Lecture | September 28 | 5-7 p.m. | Stephens Hall, 10 (ISAS Conf. Room)
Samira Sheikh, Associate Professor of Asian Studies; Affiliated Faculty, Islamic Studies Program; Director of Graduate Studies, Department of History, Vanderbilt University
Abhishek Kaicker, Assistant Professor, Department of History, UC Berkeley
Ever since an early stint as governor of Gujarat and throughout his long career, Aurangzeb kept a close watch on Gujarats politics. Its Muslim minority groups, especially those who demonstrated Shi`i tendencies, were scrutinized with particular attention. Did his anti-Shi`a position arise out of primordial Sunni antipathy or were there political reasons for his initiatives? Some clues may lie in the histories of his closest advisers as well as in the hagiographies and devotional literatures of religious groups from seventeenth century. This paper will revisit the revisionist take on Aurangzeb by viewing the Mughal empire from its edges.
Samira Sheikh is a historian of South Asia. Her research interests include politics and religion in South Asia from 1200-1950, early modern trade, and early Indian maps. She is the author of Forging a Region: Sultans, Traders and Pilgrims in Gujarat, 1200-1500 (Oxford India, 2010), and co-editor of After Timur Left (Oxford University Press, 2014), and An Anthology of Ismaili Literature: A Shi'i Vision of Islam (I.B. Tauris and the Institute of Ismaili Studies, 2008).

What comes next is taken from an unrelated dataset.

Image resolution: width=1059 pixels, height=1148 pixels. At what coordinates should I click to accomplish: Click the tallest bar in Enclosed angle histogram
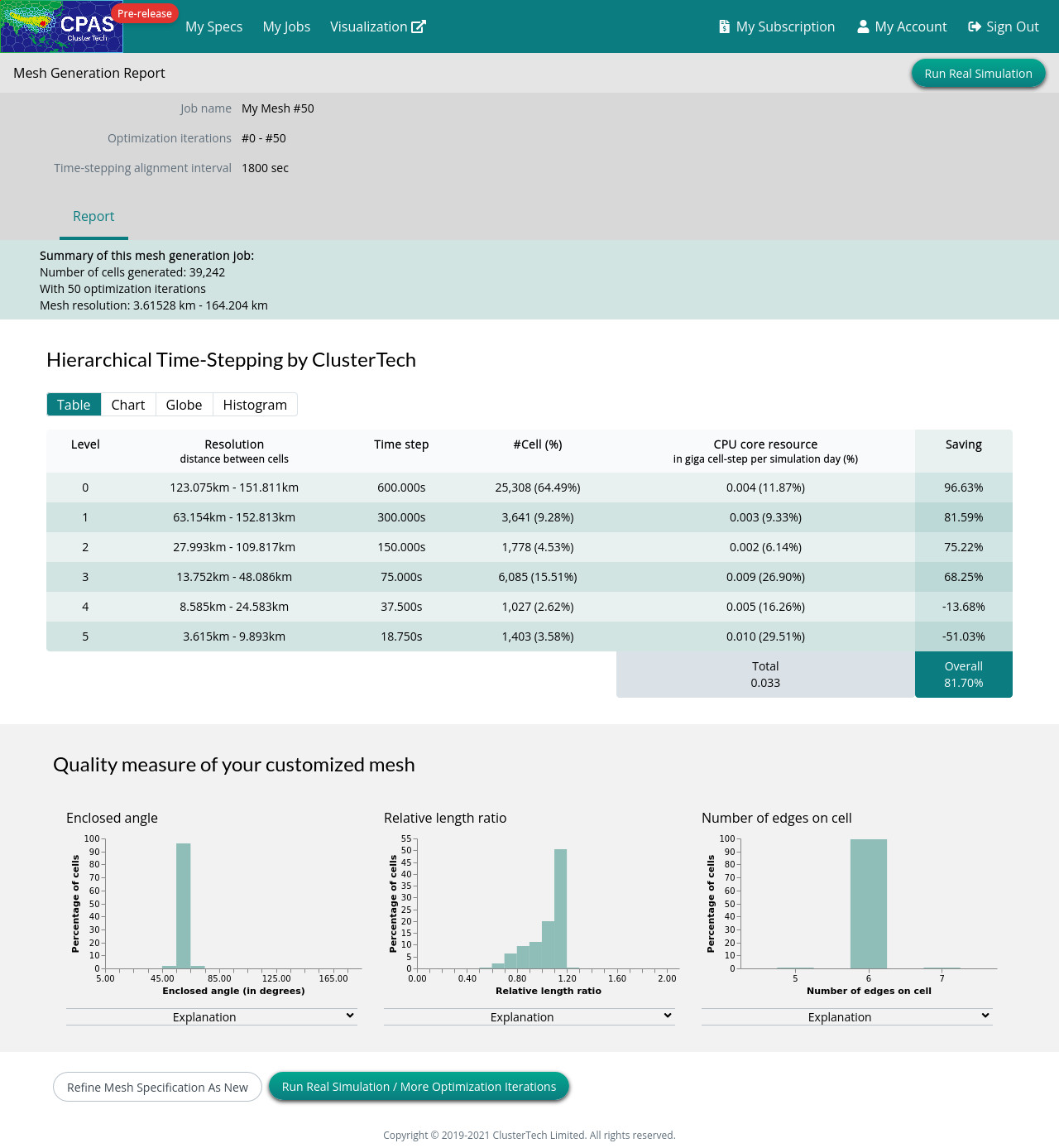point(184,905)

Dr. Sheikh has an undergraduate degree in history from Maharaja Sayajirao University, in Baroda, India, and MA and MPhil degrees from Jawaharlal Nehru University, New Delhi. After doctoral research at Oxford, she held a Junior Research Fellowship at Wolfson College, Oxford, until 2006. She came to Vanderbilt from London where she was a research associate at the Institute of Ismaili Studies. She was awarded the Ryskamp Fellowship by the American Council of Learned Societies (ACLS) for the 2012-13 academic year. She is currently working on a book on an eighteenth century Gujarati entrepreneur-politician.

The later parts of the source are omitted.